For more than a decade, bank representatives were permitted to visit the guarded Dragon Springs compound to open accounts for new recruits, according to the lawsuit.

Those recruits typically enroll at Fei Tian Academy of the Arts, a boarding school inside Dragon Springs, which then feeds into Fei Tian College on the same campus. But the schools provided minimal levels of education so that dancers could spend most of their day training for the show, the lawsuit said, ensuring “an ongoing supply of forced child labor to Shen Yun without attracting scrutiny.”

“These sham schools operate as a cover for the forced labor scheme,” the lawsuit said.

While on tour for months at a time, students had no teachers. Ms. Chang was given a tablet and “told she could watch the sitcom series ‘Leave It to Beaver’ to learn English,” according to the lawsuit.

Ms. Chang said performers were sometimes given expired beef jerky and ramen noodles. Once, after becoming ill from the food, Ms. Chang was told that Mr. Li had given her the expired food “to cleanse herself from the inside out,” the lawsuit said.

Even though Fei Tian students receive free tuition, food and housing, Shen Yun performers were told that they must pay back the value of their scholarships if they quit the group, the lawsuit said.

Shen Yun also tried to discourage students from quitting by seeking to discredit the people who spoke out against the group.

After Ms. Chang was quoted in The Times, Gong Shujia, a professor at Fei Tian College, spread “false and defamatory” statements on his YouTube channel that she and her husband were agents of the Chinese government, and that the government had invested money in their dance studio in Taiwan, the lawsuit said.

Mr.
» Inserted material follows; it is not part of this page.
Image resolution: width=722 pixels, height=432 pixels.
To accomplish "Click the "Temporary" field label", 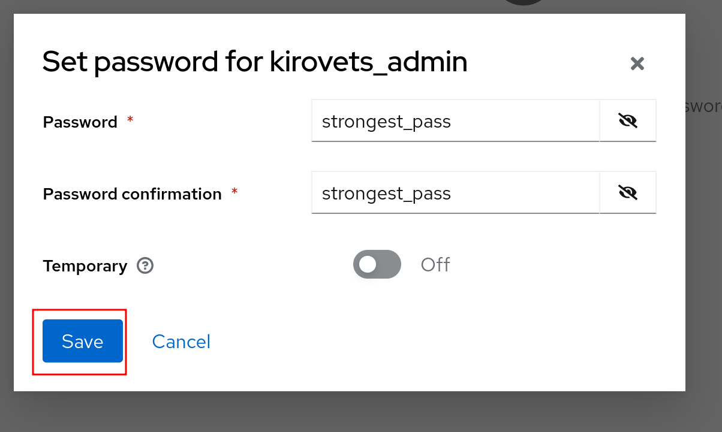I will (85, 266).
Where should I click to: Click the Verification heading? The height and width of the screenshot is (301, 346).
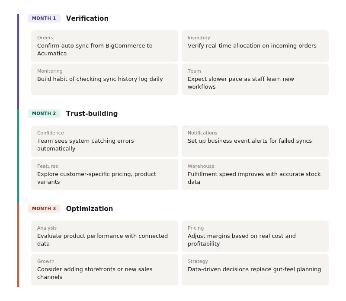click(x=87, y=19)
Gong, who goes by the pseudonym Zhang Tianliang and was also named as a defendant in the lawsuit, did not immediately respond to a request for comment.

The lawsuit said that even as Shen Yun has been the victim of ongoing persecution by the Chinese Communist Party, the group has adopted some of its persecutor’s practices.
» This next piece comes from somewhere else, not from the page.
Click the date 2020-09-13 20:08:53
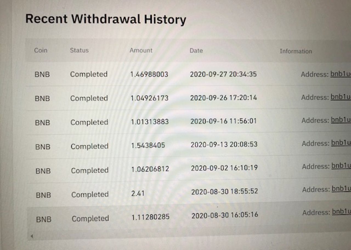(224, 144)
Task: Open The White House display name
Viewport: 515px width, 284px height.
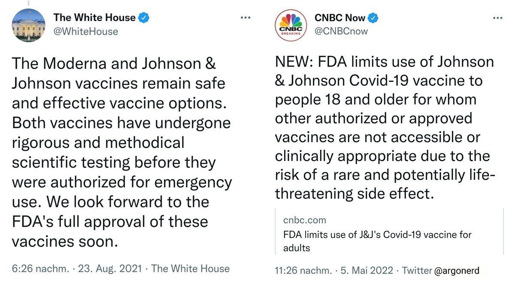Action: pyautogui.click(x=94, y=18)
Performers who broke the rules, such as by reading comic books, were sometimes berated onstage by Shen Yun’s leaders and forced to apologize during “mass criticism sessions.”

After Ms. Chang left Shen Yun, the lawsuit said, she was diagnosed with clinical depression and post-traumatic stress disorder. Recently, the suit said, Ms. Chang learned that Shen Yun had organized mass criticism sessions targeting her.

Ms. Li, the leader’s wife, claimed the group had agents in Taiwan monitoring her, the suit went on, and that Ms. Chang “has recanted her allegations against Shen Yun and regrets making them — which, as this lawsuit shows, could not be further from the truth.”